◆ **ABOUT THIS EXERCISE**
What you write should match, word for word, the lines from the one containing "1826x1027 pixels." through the end of the data, with no pictures.

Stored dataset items
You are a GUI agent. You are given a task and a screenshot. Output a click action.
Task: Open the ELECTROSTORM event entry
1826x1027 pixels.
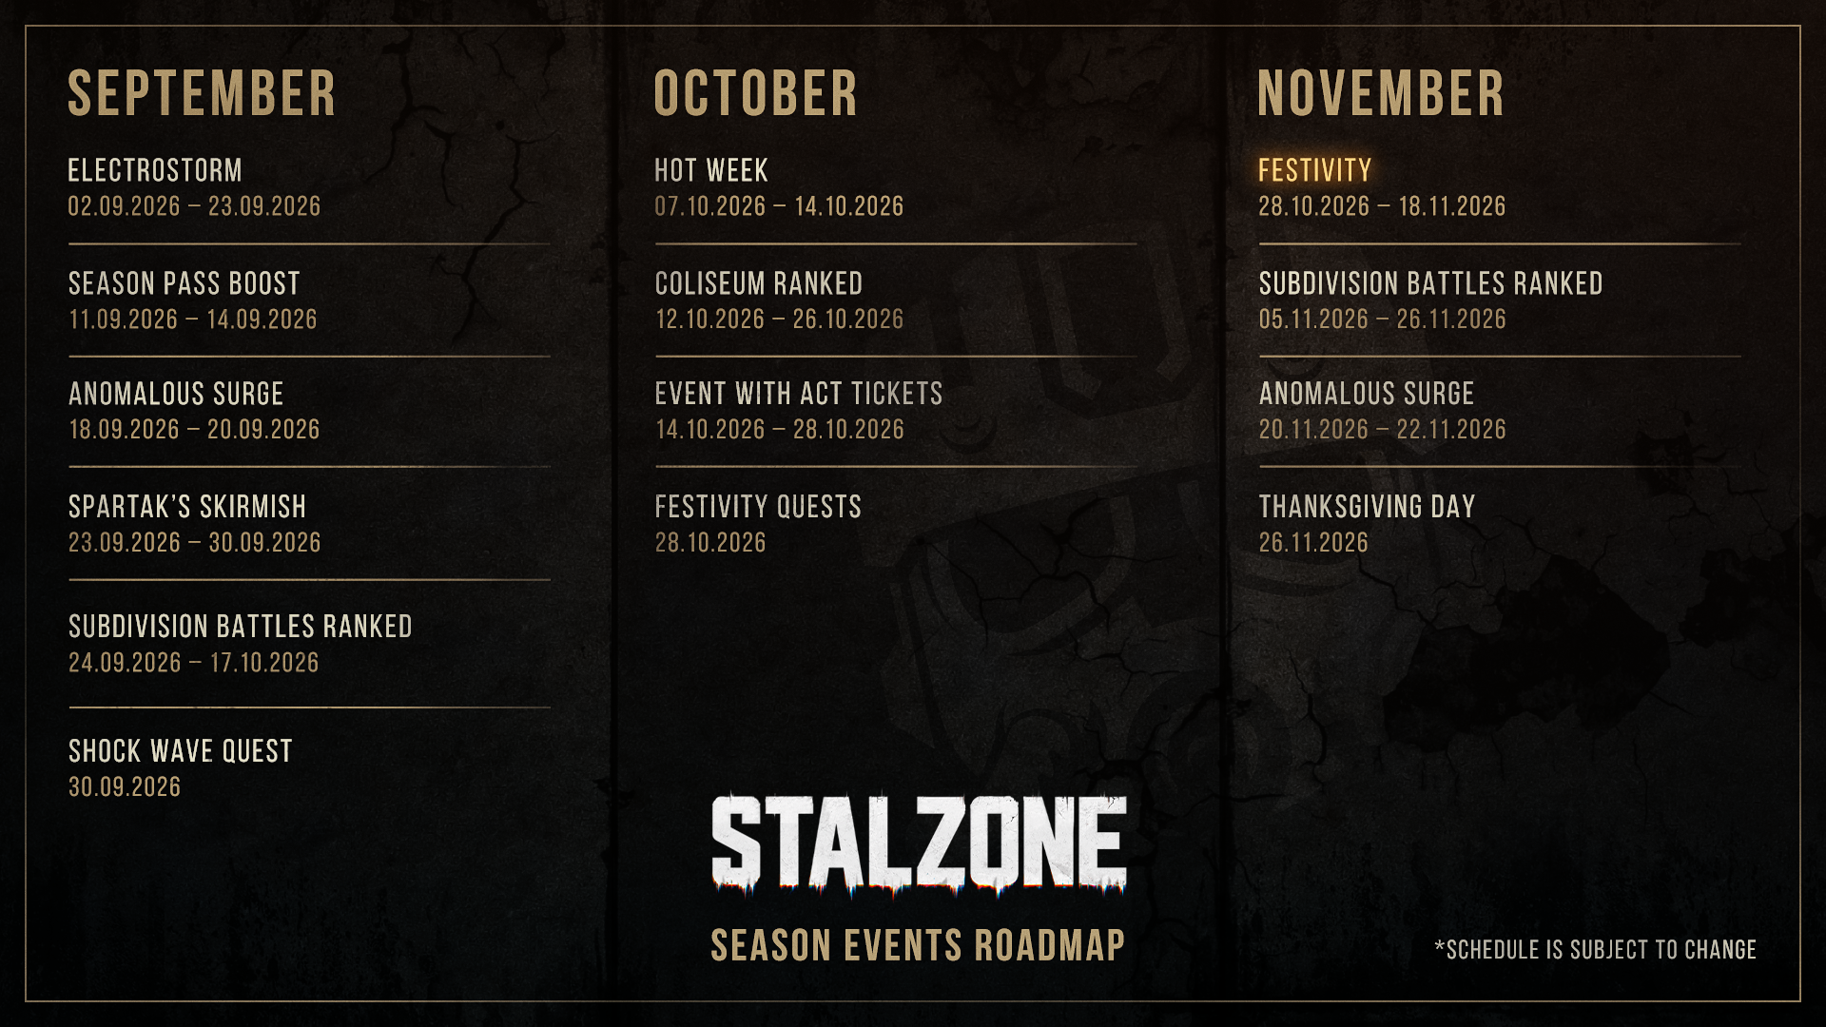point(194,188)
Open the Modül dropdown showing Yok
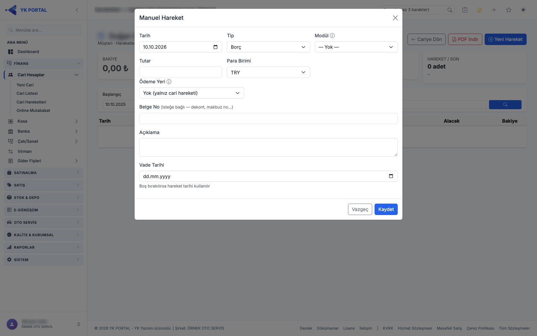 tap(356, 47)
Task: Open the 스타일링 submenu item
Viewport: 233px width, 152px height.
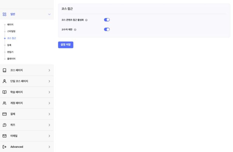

◆ **TASK RESPONSE**
1826x1027 pixels.
point(194,188)
Open the Modül dropdown showing Yok
 tap(356, 47)
Task: Open the 스타일링 submenu item
Viewport: 233px width, 152px height.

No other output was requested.